Wal-Mart Stores (WMT) Earnings Preview: Q3 2014 Profit Seen Modestly Higher Despite Weak Retail Environment
Wal-Mart Stores, Inc. (NYSE:WMT) is expected to report a roughly 4 percent third-quarter earnings increase as cheaper gasoline encouraged customers to shop at the world's biggest retailer, especially at its Sam's Club outlets, and the company lowered costs by trimming inventory.
The Bentonville, Ark., company, which reports Thursday before the market opens, is expected to announce EPS for its fiscal 2014 third quarter, which ended Oct. 31, of $1.13 on revenue of $116.84 billion, according to an analyst poll by Thomson Reuters. That compares with EPS of $1.08 on revenue of $113.93 billion in the year-ago period. Net income is forecast to be $3.69 billion, up from $3.64 billion a year earlier.
Wal-Mart, which has missed earnings estimates the last two quarters and revenue estimates in six of the last seven quarters, is forecasting EPS in a range of $1.11 to $1.16.

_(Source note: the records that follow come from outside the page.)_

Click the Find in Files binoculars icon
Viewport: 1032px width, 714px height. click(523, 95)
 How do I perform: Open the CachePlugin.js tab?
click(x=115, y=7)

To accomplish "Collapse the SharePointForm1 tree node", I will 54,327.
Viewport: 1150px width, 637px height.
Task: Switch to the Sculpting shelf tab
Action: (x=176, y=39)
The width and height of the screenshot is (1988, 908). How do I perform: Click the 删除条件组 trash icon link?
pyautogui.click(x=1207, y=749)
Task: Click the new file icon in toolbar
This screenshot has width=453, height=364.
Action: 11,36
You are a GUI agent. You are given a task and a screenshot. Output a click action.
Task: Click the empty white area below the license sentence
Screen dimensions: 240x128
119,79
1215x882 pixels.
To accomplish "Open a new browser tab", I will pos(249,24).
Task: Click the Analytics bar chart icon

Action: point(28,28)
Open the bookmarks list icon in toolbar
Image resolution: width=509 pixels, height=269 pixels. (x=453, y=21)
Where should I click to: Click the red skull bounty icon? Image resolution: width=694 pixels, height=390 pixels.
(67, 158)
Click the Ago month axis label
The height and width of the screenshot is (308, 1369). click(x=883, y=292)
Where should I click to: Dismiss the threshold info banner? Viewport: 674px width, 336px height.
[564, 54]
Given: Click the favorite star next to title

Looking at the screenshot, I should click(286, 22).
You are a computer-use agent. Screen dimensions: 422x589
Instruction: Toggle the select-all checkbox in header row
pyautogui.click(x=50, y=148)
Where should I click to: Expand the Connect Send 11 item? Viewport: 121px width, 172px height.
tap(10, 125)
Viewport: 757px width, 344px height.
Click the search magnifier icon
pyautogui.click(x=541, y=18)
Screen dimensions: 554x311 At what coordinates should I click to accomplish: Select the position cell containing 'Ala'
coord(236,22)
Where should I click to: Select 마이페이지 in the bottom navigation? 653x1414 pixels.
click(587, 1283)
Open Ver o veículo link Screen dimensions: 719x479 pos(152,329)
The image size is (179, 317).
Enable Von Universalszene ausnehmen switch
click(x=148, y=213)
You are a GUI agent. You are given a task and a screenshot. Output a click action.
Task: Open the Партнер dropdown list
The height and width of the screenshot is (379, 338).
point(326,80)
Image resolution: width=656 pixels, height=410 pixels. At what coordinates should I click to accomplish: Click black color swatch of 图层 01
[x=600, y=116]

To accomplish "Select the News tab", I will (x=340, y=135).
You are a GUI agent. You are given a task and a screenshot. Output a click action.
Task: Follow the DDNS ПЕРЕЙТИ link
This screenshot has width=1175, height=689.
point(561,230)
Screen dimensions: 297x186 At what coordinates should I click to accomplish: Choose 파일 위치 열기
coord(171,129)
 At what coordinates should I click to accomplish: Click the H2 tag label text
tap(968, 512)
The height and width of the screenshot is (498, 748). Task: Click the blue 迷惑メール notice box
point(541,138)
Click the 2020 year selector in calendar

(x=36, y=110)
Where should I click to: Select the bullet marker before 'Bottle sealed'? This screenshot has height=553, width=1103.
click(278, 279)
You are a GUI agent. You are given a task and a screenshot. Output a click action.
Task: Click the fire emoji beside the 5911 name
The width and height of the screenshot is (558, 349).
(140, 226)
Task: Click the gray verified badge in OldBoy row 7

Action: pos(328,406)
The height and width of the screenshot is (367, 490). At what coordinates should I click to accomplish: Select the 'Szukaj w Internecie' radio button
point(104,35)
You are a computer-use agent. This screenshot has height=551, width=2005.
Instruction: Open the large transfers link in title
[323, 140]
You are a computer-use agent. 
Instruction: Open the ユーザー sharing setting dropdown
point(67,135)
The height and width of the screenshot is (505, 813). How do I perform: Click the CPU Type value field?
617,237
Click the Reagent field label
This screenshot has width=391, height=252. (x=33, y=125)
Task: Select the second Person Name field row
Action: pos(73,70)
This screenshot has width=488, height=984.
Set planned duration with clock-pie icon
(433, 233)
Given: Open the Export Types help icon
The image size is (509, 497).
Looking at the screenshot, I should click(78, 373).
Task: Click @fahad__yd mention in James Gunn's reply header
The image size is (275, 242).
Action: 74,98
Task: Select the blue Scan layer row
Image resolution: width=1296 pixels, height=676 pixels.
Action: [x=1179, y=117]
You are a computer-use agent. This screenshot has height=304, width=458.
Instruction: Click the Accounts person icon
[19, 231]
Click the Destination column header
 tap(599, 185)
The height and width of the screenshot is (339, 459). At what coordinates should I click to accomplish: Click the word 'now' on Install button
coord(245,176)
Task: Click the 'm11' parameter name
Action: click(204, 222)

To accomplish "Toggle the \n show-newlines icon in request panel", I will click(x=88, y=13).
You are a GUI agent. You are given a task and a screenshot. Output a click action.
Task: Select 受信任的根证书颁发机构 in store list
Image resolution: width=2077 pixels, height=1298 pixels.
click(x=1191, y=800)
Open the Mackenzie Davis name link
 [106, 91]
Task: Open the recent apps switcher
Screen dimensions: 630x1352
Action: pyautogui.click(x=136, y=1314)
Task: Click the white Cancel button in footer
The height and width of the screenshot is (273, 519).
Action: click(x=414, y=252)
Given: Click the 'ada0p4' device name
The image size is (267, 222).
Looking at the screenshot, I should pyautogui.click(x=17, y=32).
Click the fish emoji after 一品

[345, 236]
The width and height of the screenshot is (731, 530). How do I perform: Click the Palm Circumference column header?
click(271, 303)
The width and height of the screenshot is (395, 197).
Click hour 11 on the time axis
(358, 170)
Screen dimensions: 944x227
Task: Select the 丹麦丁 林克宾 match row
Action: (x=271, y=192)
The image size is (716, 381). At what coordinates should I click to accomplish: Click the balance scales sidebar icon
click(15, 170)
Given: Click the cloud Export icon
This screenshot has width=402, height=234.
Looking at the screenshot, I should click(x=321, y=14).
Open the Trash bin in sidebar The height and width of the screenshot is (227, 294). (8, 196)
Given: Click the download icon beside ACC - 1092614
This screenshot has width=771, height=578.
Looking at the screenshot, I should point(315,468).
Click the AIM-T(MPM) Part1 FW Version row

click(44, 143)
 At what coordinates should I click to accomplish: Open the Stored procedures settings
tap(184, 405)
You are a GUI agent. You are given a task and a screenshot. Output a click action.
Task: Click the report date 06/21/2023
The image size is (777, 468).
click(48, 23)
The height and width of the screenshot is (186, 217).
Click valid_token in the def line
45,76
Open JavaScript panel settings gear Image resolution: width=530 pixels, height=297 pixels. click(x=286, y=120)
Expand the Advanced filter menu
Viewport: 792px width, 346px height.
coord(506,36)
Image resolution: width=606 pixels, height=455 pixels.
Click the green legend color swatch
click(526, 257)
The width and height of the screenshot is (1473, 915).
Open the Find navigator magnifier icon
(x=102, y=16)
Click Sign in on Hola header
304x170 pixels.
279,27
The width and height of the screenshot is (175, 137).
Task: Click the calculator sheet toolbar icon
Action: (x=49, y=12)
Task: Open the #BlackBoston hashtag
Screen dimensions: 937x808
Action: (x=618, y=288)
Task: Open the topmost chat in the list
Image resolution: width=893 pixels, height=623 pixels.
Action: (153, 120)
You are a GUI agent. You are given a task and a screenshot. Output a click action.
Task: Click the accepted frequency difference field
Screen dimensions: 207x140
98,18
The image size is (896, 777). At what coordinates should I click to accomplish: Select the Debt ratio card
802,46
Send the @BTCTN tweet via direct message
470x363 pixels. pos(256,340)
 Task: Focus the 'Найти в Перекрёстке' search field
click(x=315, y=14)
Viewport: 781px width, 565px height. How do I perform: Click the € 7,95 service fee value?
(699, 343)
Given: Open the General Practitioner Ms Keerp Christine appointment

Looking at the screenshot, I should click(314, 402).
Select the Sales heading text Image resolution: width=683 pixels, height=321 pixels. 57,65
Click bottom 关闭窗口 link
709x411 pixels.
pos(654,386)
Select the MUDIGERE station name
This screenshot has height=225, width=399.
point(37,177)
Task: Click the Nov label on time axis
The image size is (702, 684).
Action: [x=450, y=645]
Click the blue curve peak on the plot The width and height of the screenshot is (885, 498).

By virtue of its size, Wal-Mart's performance is seen as a window into the economy. Analysts will scrutinize the company's results to see if better employment and cheaper gasoline offset low inflation, which hits the company's pricing power -- especially in food sales -- and thus profit margins, the impact of Obamacare and the nation's unusually weak economic recovery.
In the U.S., the government shutdown in early October hurt sales, said Paul Trussel, a Deutsche Bank analyst. "Weighed down in recent quarters by low grocery inflation and weak traffic trends, we believe the reatiler experienced little reprieve this period as the October government shutdown's negative impact on consumer confidence likely hurt sales," he wrote in a Nov. 8 note.
Cautious consumer spending because of the weak recovery and a change in spending patterns have weakened retail in the U.S., Wal-Mart’s largest market, thus slowing Wal-the company's top-line growth in the last several quarters.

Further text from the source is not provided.